====== Data records
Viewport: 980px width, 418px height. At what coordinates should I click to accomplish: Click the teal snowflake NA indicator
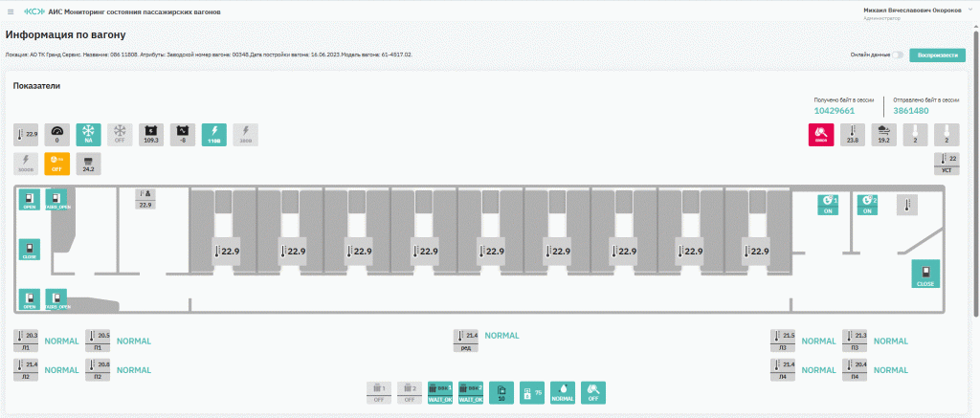(88, 134)
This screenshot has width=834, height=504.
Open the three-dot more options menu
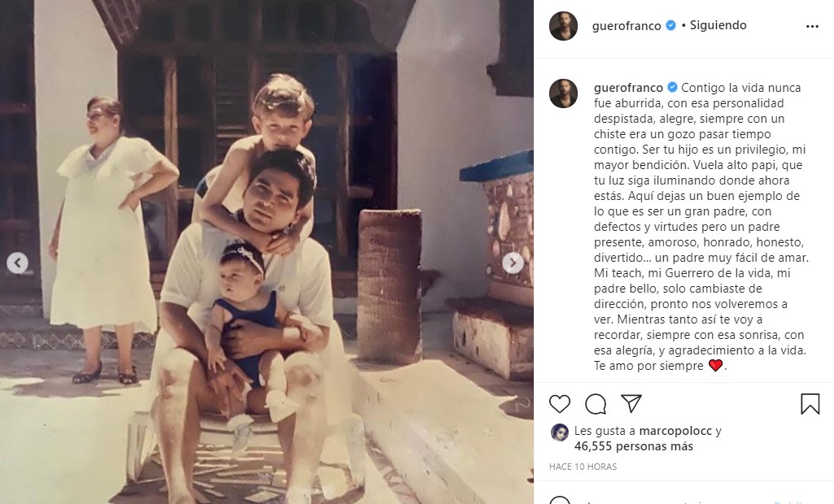[x=812, y=26]
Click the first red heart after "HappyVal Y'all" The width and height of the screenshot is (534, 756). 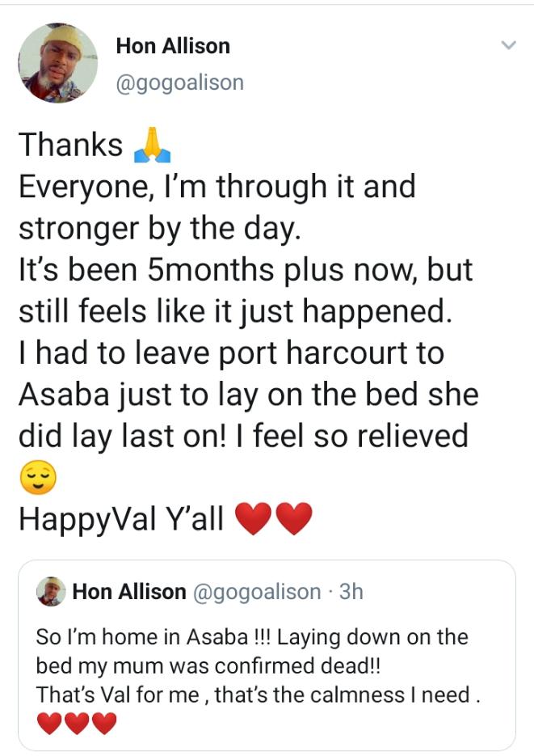[254, 519]
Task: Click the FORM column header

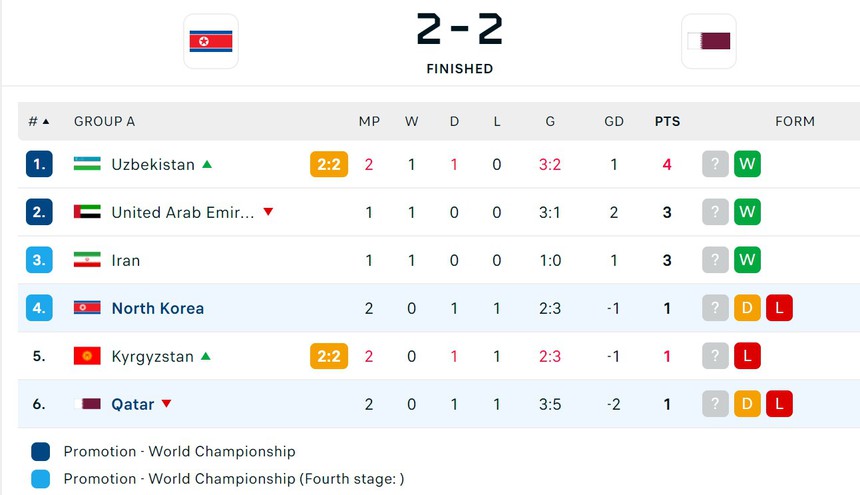Action: pos(795,121)
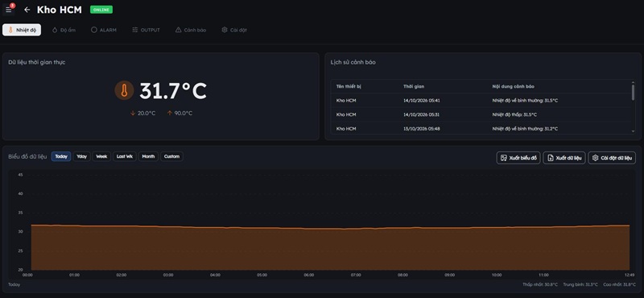Open the Custom date range picker
Screen dimensions: 644x298
pyautogui.click(x=171, y=156)
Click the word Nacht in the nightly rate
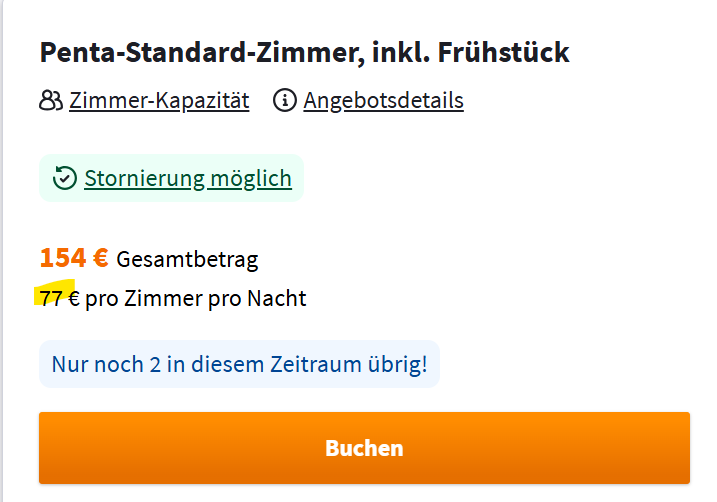Image resolution: width=717 pixels, height=502 pixels. [276, 299]
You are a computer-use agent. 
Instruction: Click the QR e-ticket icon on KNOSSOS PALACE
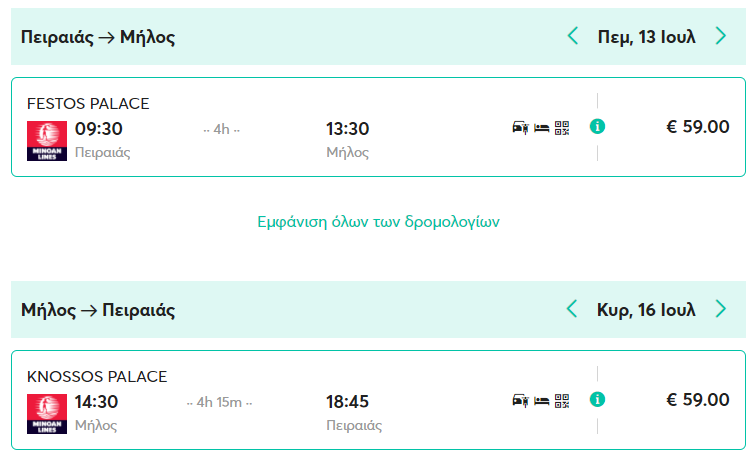click(x=562, y=400)
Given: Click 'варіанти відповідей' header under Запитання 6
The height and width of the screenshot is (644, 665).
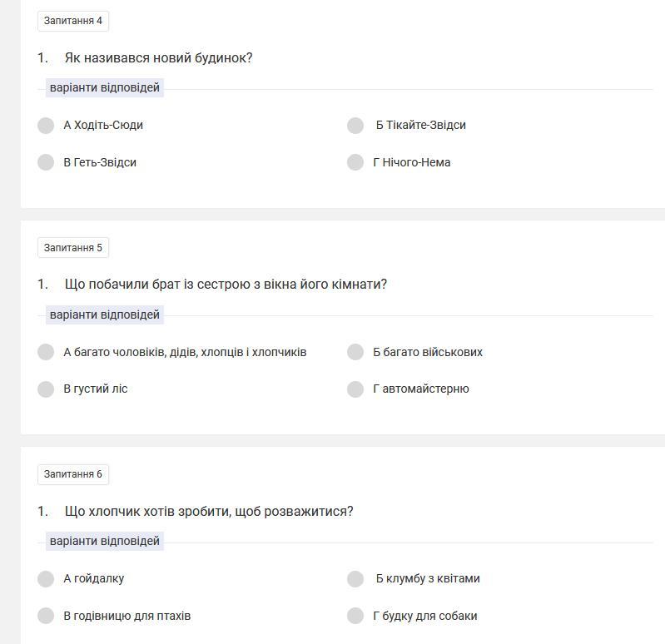Looking at the screenshot, I should [x=104, y=541].
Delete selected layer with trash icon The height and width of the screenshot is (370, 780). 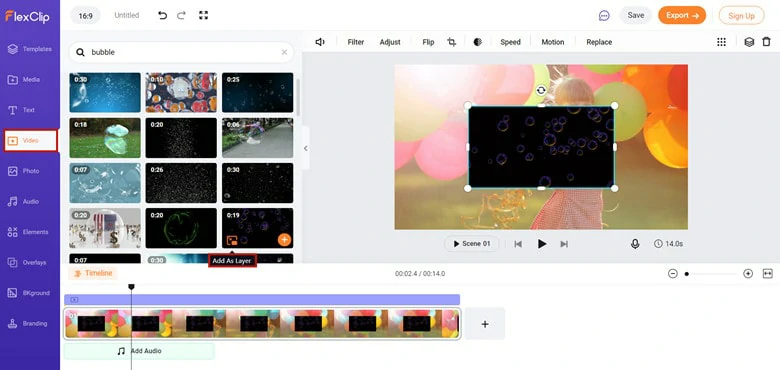click(766, 42)
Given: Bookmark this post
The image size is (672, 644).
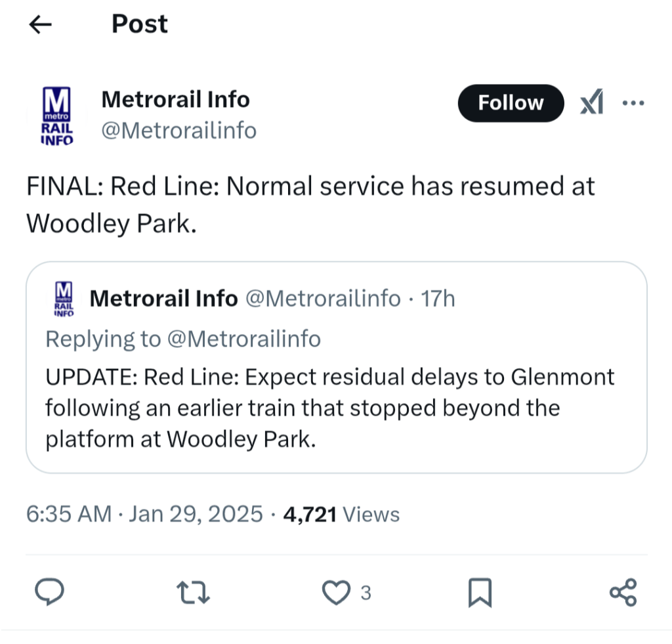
============
**Work task:** Where a line of the entries contains the word "Given", copy that line.

**Response below:**
Given: Click 'варіанти відповідей' header under Запитання 6
Given: Bookmark this post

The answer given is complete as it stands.